Destaca el proyecto de recuperación de los tintos de Bakio, localidad costera de Bizkaia de larga tradición vitivinícola, llevado a cabo por el equipo de Doniene Gorrondona y el esfuerzo de la enóloga Itziar Insausti por plasmar un tinto atlántico con tipicidad y personalidad. Debemos acercarnos con la mente abierta y ahondar en las notas herbáceas y los toques de pedernal que ofrece en copa. Aunque tiene mucha menos estructura de lo habitual en los tintos españoles, su espíritu salvaje e indomable lo compensa.
Con burbujas. Izar-Leku Brut. 2016. Espumoso. Sin indicación geográfica. Izar-Leku. 100% hondarrabi zuri. 12,5% vol. 22,50 euros.

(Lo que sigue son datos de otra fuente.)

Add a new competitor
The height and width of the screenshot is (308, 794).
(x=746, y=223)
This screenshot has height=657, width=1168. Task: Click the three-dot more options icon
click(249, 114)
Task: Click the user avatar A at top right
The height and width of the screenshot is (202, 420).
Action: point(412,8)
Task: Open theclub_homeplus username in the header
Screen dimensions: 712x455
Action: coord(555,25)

Cuando el especialista en sidra Zapiain y la emblemática bodega Artadi (en Laguardia) se unieron para producir un chacolí con vistas al mar en Zarautz, la alta acidez de sus uvas les aconsejó cambiar de rumbo y centrarse en las burbujas. Dan en el blanco con este Atlántico espumoso, mineral, salado, con más tensión que los tostados y una personalidad muy fuerte que va mejorando año tras año gracias a los consejos del productor de Champagne Raphäel Bérêche. Imprescindible para los amantes de las burbujas.

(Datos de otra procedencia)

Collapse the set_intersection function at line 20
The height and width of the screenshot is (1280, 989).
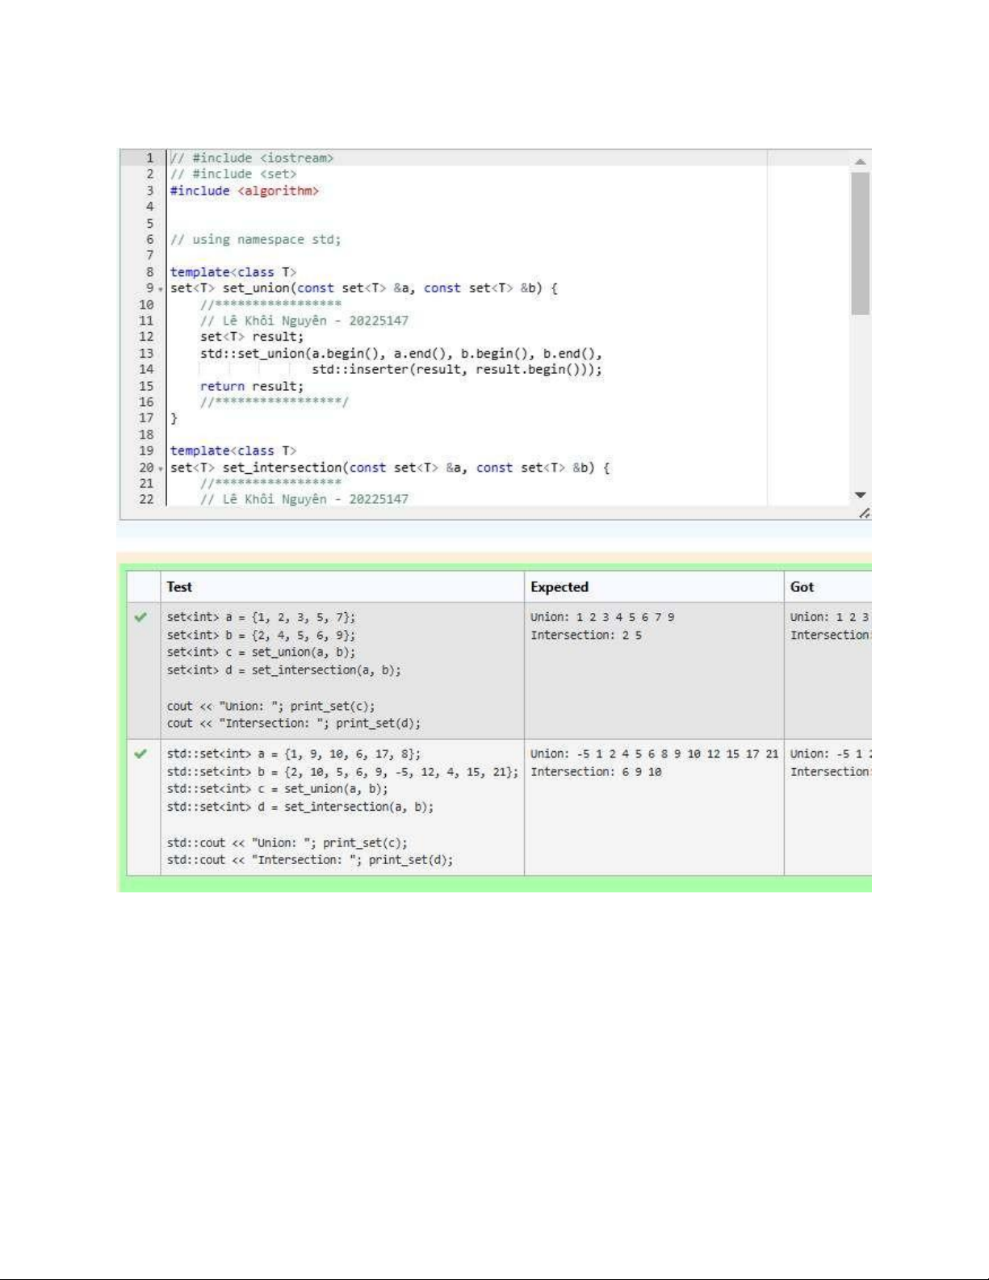click(161, 468)
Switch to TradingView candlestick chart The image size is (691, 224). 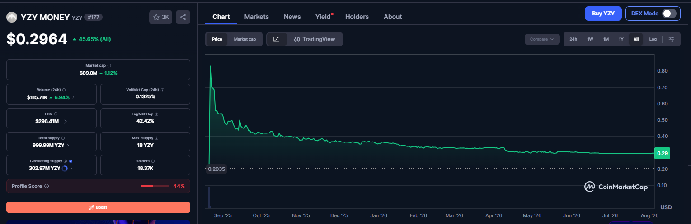click(314, 39)
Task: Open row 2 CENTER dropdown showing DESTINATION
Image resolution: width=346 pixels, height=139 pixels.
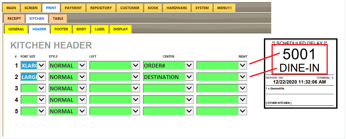Action: point(168,77)
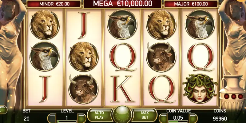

Con pieles. Maceración Carbónica de Bat Berri. 2018. Blanco. Bizkaiko Txakolina. Itsasmendi. 100% hondarrabi zuri. 13,5% vol. 15,50 euros.
Aunque parezca transgresor, la fermentación de racimo completo, en este caso durante 13 días, recupera prácticas que deberían haber sido habituales en un pasado sin tecnología. Este vino se elabora desde 2018, pero en esta añada se descartó el mosto que se genera con el peso de los racimos para quedar solo con el corazón de la uva. Se crió en una gran tina de madera durante 11 meses y se envejeció durante otros 3 en una jarra. Con el color, los toques herbáceos y la energía de los vinos de naranja en clave jugosa, es para paladares aventureros.